Published online by Cambridge University Press: 05 January 2013
The nature of intelligence cooperation between nation-states remains one of the most closely guarded of secrets. Nevertheless, the secret underside of alliance systems bears study for what it reveals of common perceptions of threats, degrees of mutual trust and confidence, the development of mechanisms for information exchange, and the status of intelligence within the partner states. Despite the secrecy that surrounds the subject, inspection of the inner workings of intelligence relationships can provide insight into broader patterns of cooperation.
Intelligence alliances were a prominent feature of the Cold War and the “wrestler's embrace” between the United States and the Soviet Union. Such alliances reached paradigmatic status in the British-American “special relationship,” which provided for a wide-ranging and institutionalized exchange of even the most secret and sensitive data. But the British-American intelligence alliance was forged in the fires of World War II and functioned within a shared Atlanticist culture. By contrast, intelligence cooperation between the United States and Germany had very different origins; its history testifies to the chemistry of accident and necessity.

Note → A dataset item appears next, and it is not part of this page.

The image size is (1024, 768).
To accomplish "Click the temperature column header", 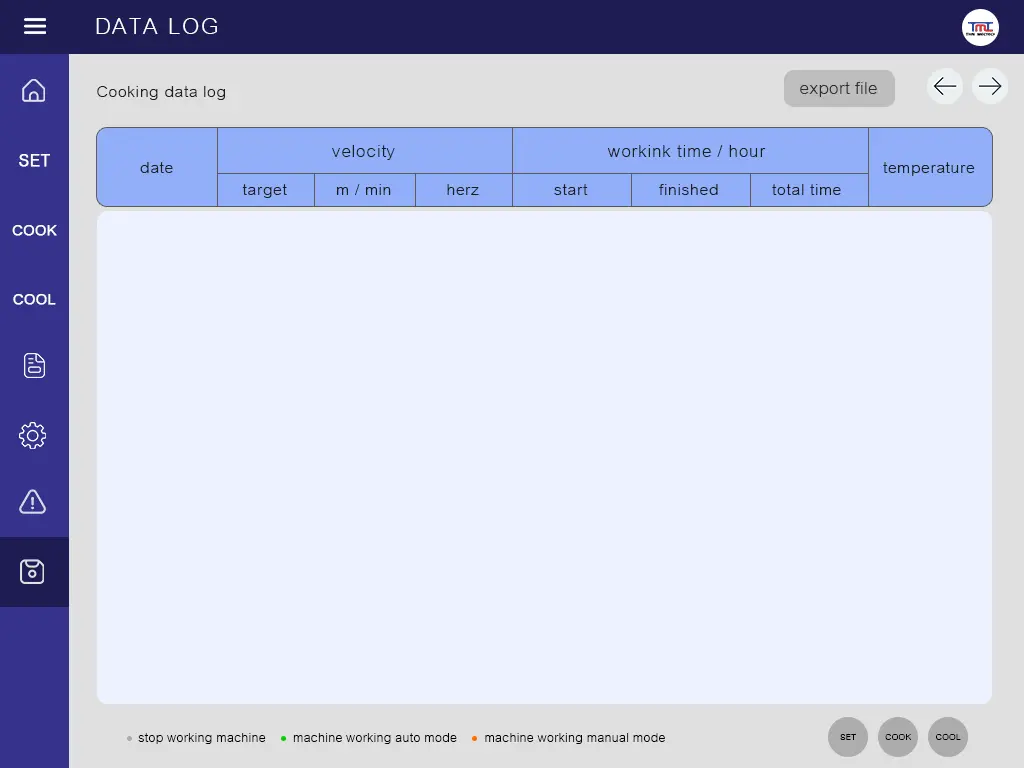I will 929,168.
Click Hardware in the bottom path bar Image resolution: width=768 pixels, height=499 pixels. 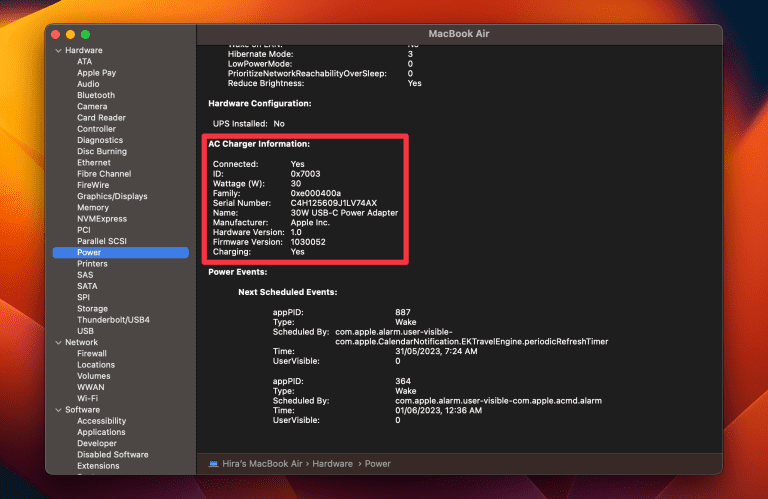(336, 463)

When American occupation forces began their work amidst the ruins of the in May 1945, the idea of future cooperation between the intelligence services of the United States and a restored German government was unimagined and unimaginable. The intelligence agencies of the Third Reich lay, like the system they served, in ruins. Apart from being ground under by military defeat, Nazi intelligence had suffered from intense internecine warfare, which peaked in the final year of the conflict. Victory by the SS in this internal struggle had only intensified the collapse of the Reich’s intelligence function.